Compensation Agricole

 

La Loi d’avenir pour l’agriculture et la forêt de 2014 a introduit dans le code rural l’article L112-1-3 qui reconnaît l’impact en termes de potentiel économique pour les territoires, de certains travaux, ouvrages ou aménagements publics ou privés (extensions d’habitat, zones d’activité, infrastructures linéaires …) L’emprise de ces travaux, parfois cumulée aux mesures de compensation environnementale entraîne une baisse globale du potentiel agricole, se répercutant sur l’environnement économique et industriel des exploitations.

Le décret d’application du texte de loi signé fin août 2016, applicable depuis le 1er décembre 2016, impose aux maîtres d’ouvrage de présenter une étude préalable agricole pour tout projet à impacts, d’envisager des mesures pour éviter et réduire les effets négatifs du projet et le cas échéant, des mesures de compensation collective pour consolider l’économie agricole du territoire concerné.

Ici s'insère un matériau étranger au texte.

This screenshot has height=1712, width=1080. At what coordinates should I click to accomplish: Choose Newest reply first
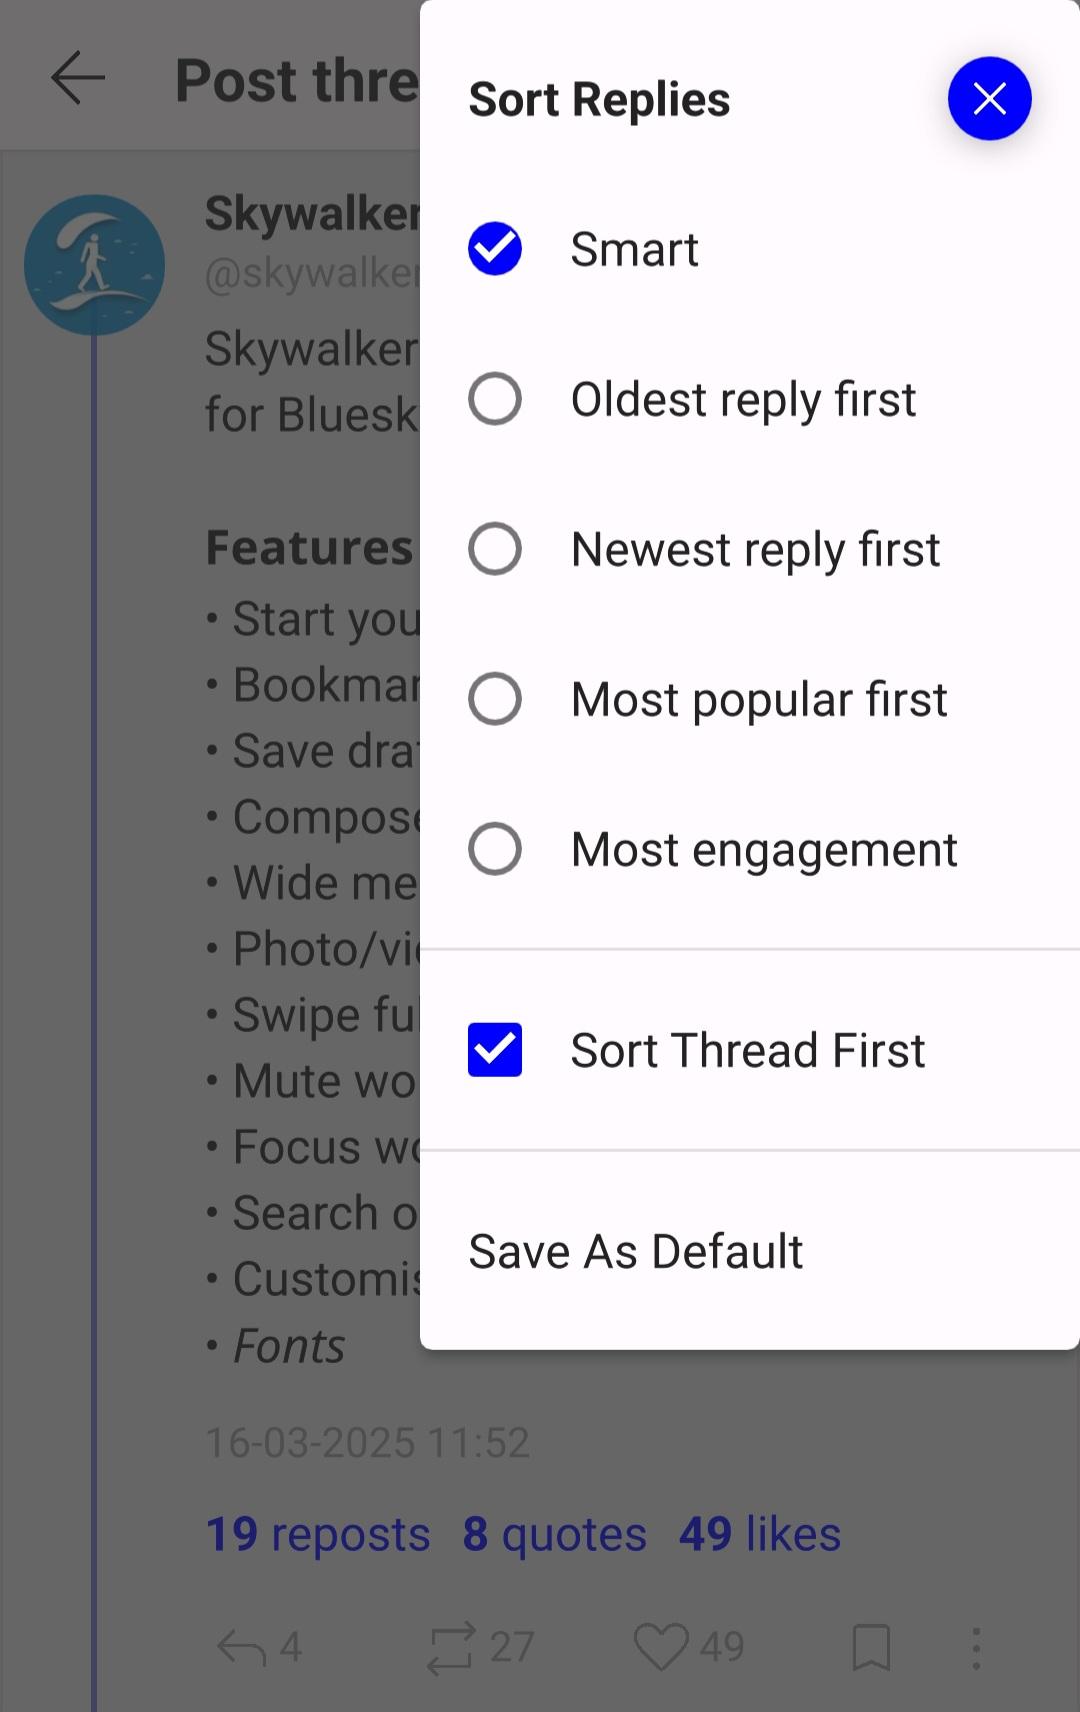coord(495,549)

L’étude préalable, objet du décret, devra être transmise par le maître d’ouvrage pour avis à la CDPENAF. La commission émet sous deux mois, un avis motivé sur l’existence d’effets négatifs notables du projet sur l’économie agricole, sur la nécessité de mesures de compensation collective et sur la pertinence des mesures proposées par le maître d’ouvrage. Le Préfet, quant à lui, notifie au maître d’ouvrage, son avis motivé dans un délai de quatre mois à compter de la réception du dossier. Avis et étude préalable sont publiés sur le site internet de la préfecture lorsque l’importance des conséquences négatives du projet impose la réalisation de mesures de compensation collective.

Le maître d’ouvrage informera le Préfet de la mise en œuvre des mesures de compensation collective.